Their long-awaited second album 'As the Crow Flies' is the follow-up to their acclaimed debut 'Fear of Magnetism' (which spawned the epic single 'Uplink') and was recorded over the past few years with both parties taking time out along the way - Mat producing psych edits and surf noir for Vintage Rockers and Martin making solo releases for Joakim’s Tigersushi label and the haunting synthesizer transcripts of the Black Mill Tapes trilogy as Pye Corner Audio.

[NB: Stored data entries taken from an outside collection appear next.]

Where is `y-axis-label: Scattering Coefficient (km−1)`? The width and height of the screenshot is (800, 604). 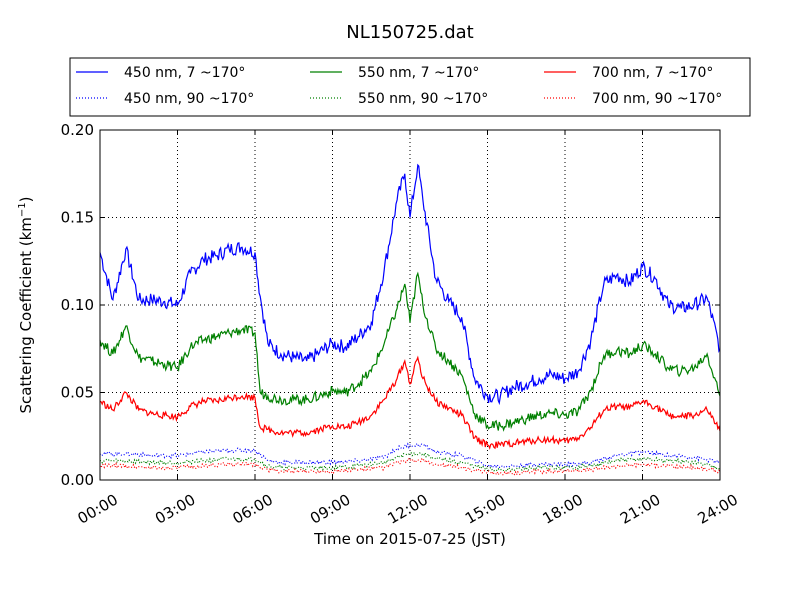
y-axis-label: Scattering Coefficient (km−1) is located at coordinates (26, 304).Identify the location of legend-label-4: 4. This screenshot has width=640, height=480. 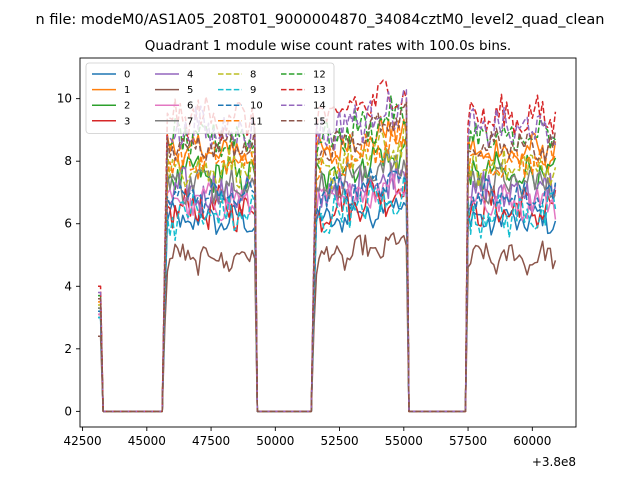
(190, 76).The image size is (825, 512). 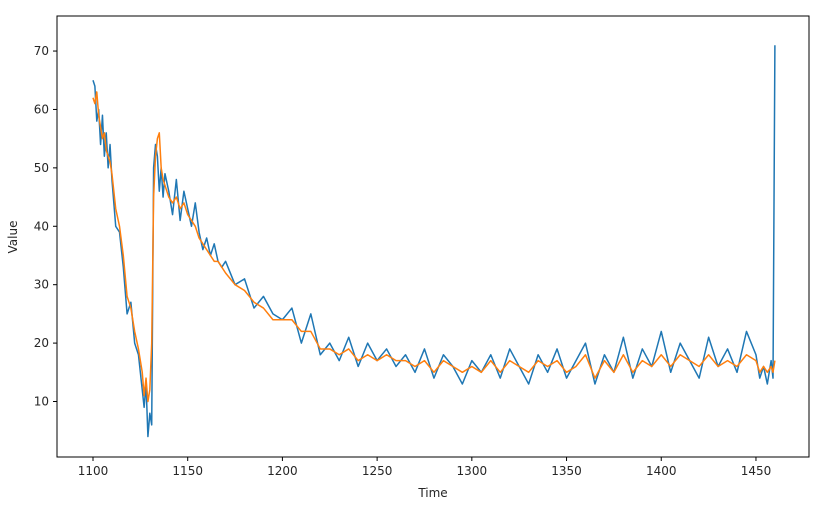 What do you see at coordinates (756, 471) in the screenshot?
I see `x-tick-label: 1450` at bounding box center [756, 471].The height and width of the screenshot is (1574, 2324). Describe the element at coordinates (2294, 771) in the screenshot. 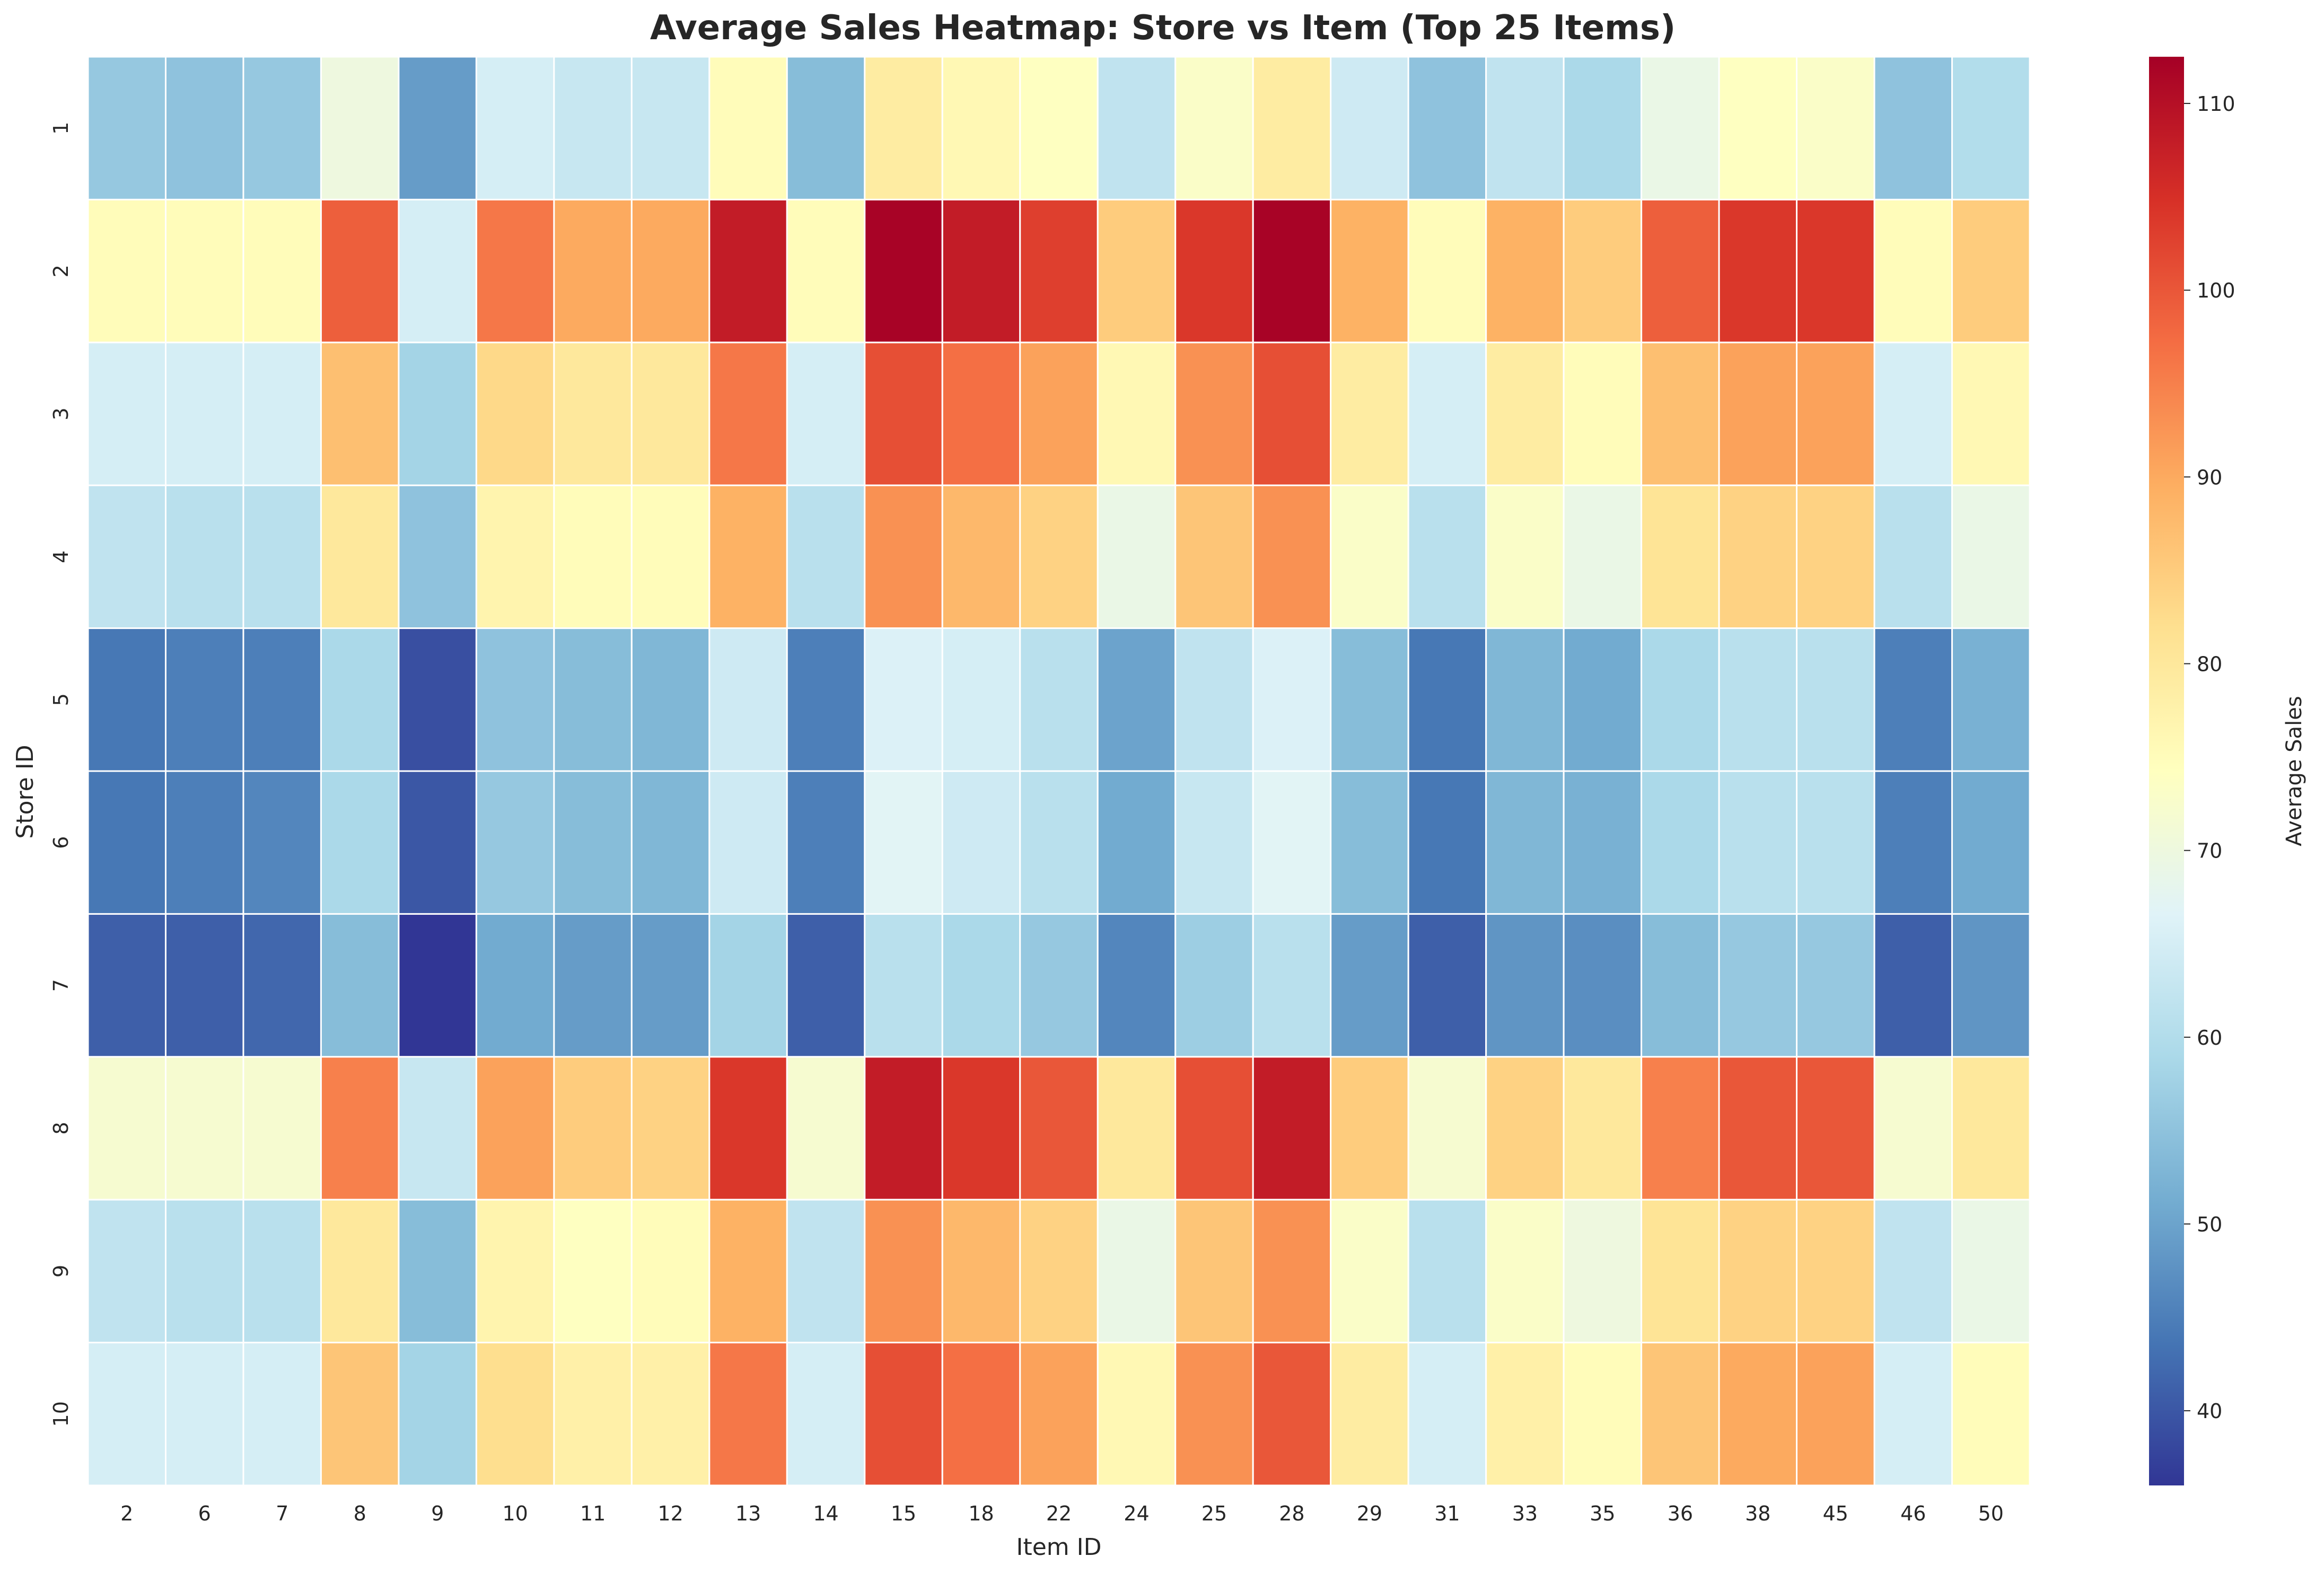

I see `colorbar-label: Average Sales` at that location.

A fascination for French cinematic composers of the 60s and 70s such as Francois de Roubaix and Jean-Claude Vannier was fuelled after remixing Serge Gainsbourg in their early days as a production duo and these influences weigh heavy in lush orchestral arrangements, stripped psych rock rhythms, enigmatic synths and music-box melodies. Fragments of guitar and piano combine with celestial strings while occasional vocals swirl through with pedal steel, driving brass and organ drones drenched in worn spring reverb. As the Crow Flies offers a glimpse into hidden places at the edge of memory... an unhurried, bittersweet soundtrack that revels in elegant disrepair and bucolic delight.